Het was de eerste vraag van de uitgever,  toen ik met het plan voor een boek rond de pelgrimage naar Santiago de Compostela bij haar kwam: ‘….en heb je hem zelf gelopen?’  ‘Nee’, moest ik erkennen, ‘ik ben niet zo loper’. Al jarenlang ben ik gefascineerd door de Camino, maar ik ben er nog niet toegekomen zelf de wandelschoenen aan te trekken. Iedereen kent in zijn of haar omgeving wel iemand die de pelgrimsroute, of een deel ervan, heeft gelopen of gefietst, want hij is ongekend populair. Duizenden kiezen er jaarlijks voor om een paar weken of maanden langs de eeuwenoude route door Zuid Frankrijk, de Pyreneeën en Noord Spanje naar Santiago te lopen, of nog verder, naar Finisterra aan de oceaan. Sommigen gaan op pad na een persoonlijke crisis, of als begin van hun pensioen. Ze zoeken zichzelf, het contact met de natuur, met de geschiedenis, met anderen. Anderen doen het simpelweg omdat ze het gedaan willen hebben. Weinigen ondernemen de tocht nog om de redenen waarom de pelgrims het vroeger deden: als boetedoening voor hun zonden en om de aanbidding van de relikwieën van de heilige Jacobus. Het gaat de nieuwe pelgrim niet meer om zijn eeuwige zielenheil, maar om een persoonlijke transformatie.

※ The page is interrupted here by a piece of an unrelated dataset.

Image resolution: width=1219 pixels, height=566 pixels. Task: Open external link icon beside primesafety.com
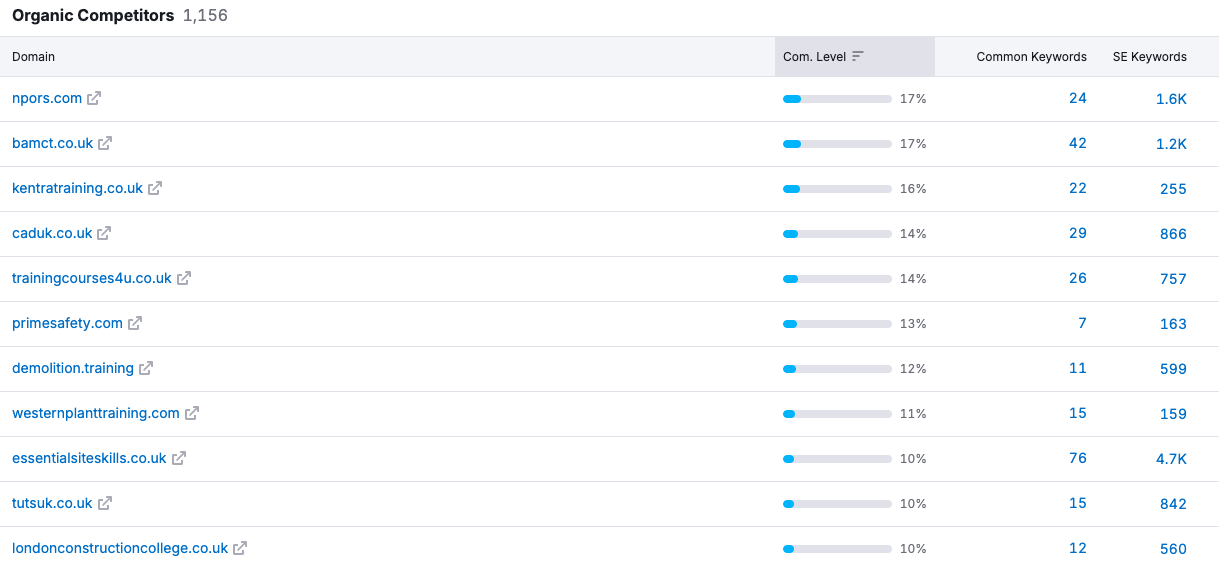point(135,323)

Waarom boeit mij deze pelgrimage zo? Voor religiewetenschappers is het prachtig onderzoeksmateriaal: wat beweegt de nieuwe pelgrim? Waarin verschilt hij van die van vroeger? Stof te over voor proefschriften. Maar ik ben vooral geïnteresseerd als theoloog, die over God wil spreken. Opgevoed met John Bunyan’s Pilgrim’s Progress – de wandplaat met de Brede en Smalle Weg ken ik van huis uit goed –  besef ik hoe de tijden veranderd zijn. Het motief van de pelgrim is dankzij Augustinus onlosmakelijk verweven in de christelijke traditie. Wij zijn mensen onderweg, geroepen door een vreemde stem, overal en nergens thuis; ook de kerkelijke liederenschat is doordrenkt van die Bijbelse beeldtaal. Maar wat betekenen die woorden vandaag, voor mensen die de band met die traditie zijn kwijtgeraakt?

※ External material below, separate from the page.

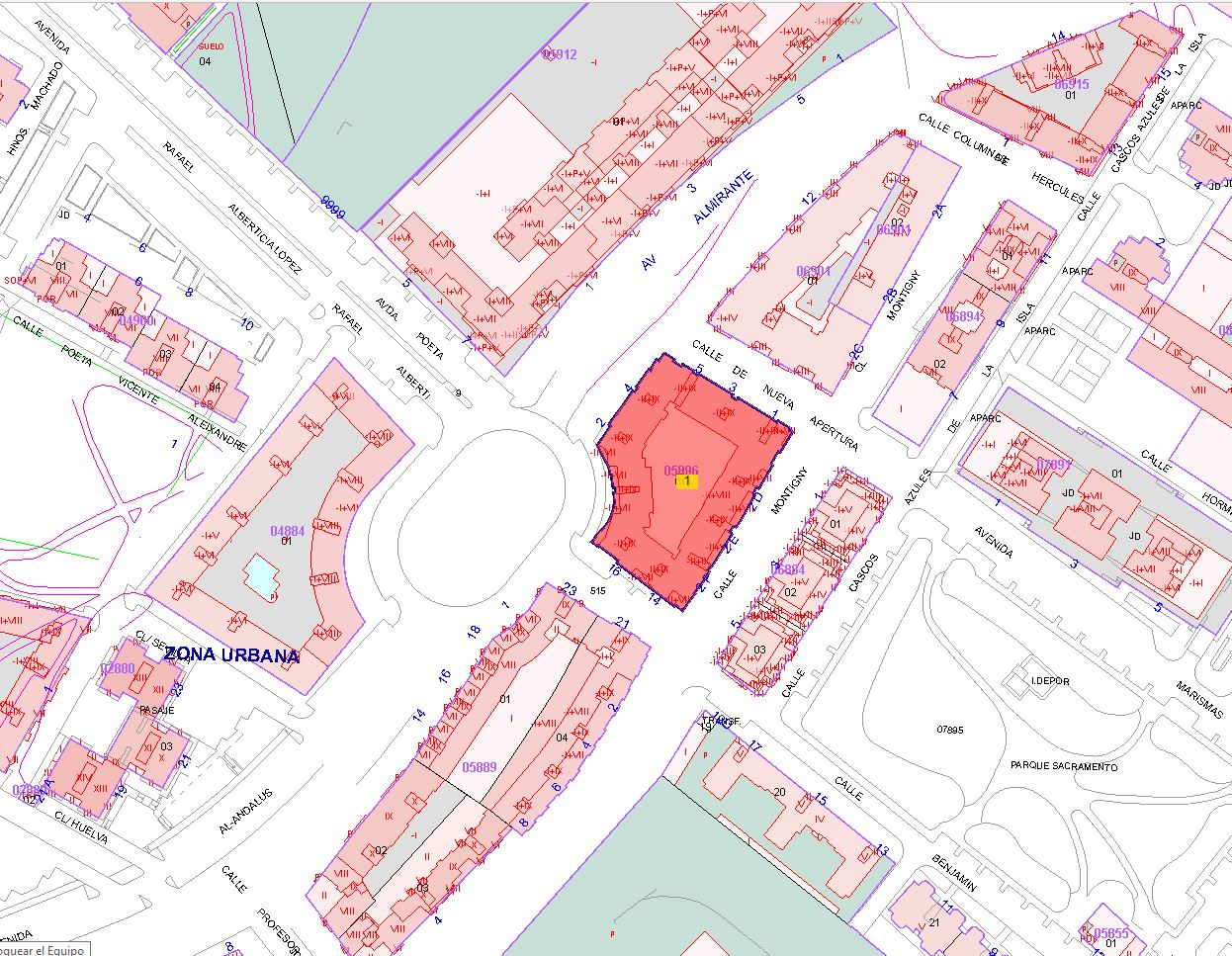Click parcel code 05912 at top
Viewport: 1232px width, 956px height.
[560, 54]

In mijn boek (Heilige Onrust, uitgeverij Ten Have) besloot ik de moderne pelgrim niet belerend te gaan onderwijzen vanuit die theologische traditie, maar de omgekeerde weg te volgen: wat leert mij deze nieuwe pelgrim over de vitale kern van wat geloven is? In zijn en haar voetspoor kom ik tot verrassende inzichten, in de loop der eeuwen vaak ondergesneeuwd in doctrines en leerstelligheden: dat geloof lichamelijk is, bijvoorbeeld; dat wij niet precies weten wie God is en wie wij zijn; dat we van gastvrijheid leven; dat de zin van ons leven in het leven zelf ligt.

Typisch weer zo’n studeerkamertheoloog, zal men zeggen, om daar dan weer een boek over te schrijven. Hmmm…. misschien moet ik ‘m toch maar eens zelf gaan lopen, de Camino.